As a strong positive inotrope, endothelin-2 has an impact on the human myocardium and for this reason, endothelin-2 antagonists have been shown to improve exercise tolerance and inhibit clinical deterioration in pulmonary hypertension. ET-2 demonstrates a positive chronotropic and proarrhythmic effects. A study showed a significant association of a specific polymorphism of the EDN2 gene with increased incidence of atrial fibrillation in patients with hypertrophic cardiomyopathy. Overall, the evidence suggests that ET-2 could modulate vascular tone, tissue morphology and remodelling.

=== Breast tumour cell invasion ===
Since reports of increased ET-2 expression in human breast cancer (2002), there has been growing interest in ET-2 within cancer pathogenesis. There is increased expression of the 'endothelin axis' consisting of 21 amino acid peptides (ET-1, ET-2 and ET-3), two GPCRs and two activating peptidases in invasive breast cancer. This increased expression is not seen in non-invasive tissue. This is further supported by observations from patient biopsies, endothelin expression is associated specifically with regions of the tumour that are invasive and is more common in whole tumours with lymphovascular invasion (i.e. the invasion of cancer cells into the lymphatic system).
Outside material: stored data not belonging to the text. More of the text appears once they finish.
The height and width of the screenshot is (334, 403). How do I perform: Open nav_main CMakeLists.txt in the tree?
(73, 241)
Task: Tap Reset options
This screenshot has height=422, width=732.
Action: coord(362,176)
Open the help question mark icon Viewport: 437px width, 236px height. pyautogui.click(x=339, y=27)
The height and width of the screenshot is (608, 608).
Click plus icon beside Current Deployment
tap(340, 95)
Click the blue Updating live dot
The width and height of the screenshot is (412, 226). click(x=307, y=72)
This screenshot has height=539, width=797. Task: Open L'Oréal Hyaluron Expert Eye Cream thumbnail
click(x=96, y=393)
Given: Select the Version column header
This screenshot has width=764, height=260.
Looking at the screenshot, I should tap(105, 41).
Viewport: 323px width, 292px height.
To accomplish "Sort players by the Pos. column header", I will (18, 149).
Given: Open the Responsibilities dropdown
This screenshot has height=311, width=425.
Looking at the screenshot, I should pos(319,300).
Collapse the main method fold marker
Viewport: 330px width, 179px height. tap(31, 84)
In vitro, when breast tumour cell lines with endothelins are stimulated, the phenotype becomes invasive. Invasion through an artificial membrane can be stimulated, particularly when co-cultured in the presence of macrophages. The association between endothelins, poor prognosis and invasion suggests the endothelin axis is an interesting therapeutic target for the treatment of invasive breast cancer.

The breast tumour microenvironment is particularly hypoxic which allows it to modulate the expression of numerous 'pro-tumour' genes including endothelins. This hypoxic environment can be replicated in vitro, resulting in increased expression of ET-2 by breast tumour cells. This increased ET-2 expression provides the tumour with autocrine protection from hypoxia-associated apoptosis allowing growth of the tumour. Further research using mice with breast tumours in hypoxic conditions showed that the addition of ET-2 increased the survival of tumour cells suggesting the upregulation of ET-2 in hypoxic tumours may explain the increased invasive potential and worse prognosis than their well oxygenated counterparts.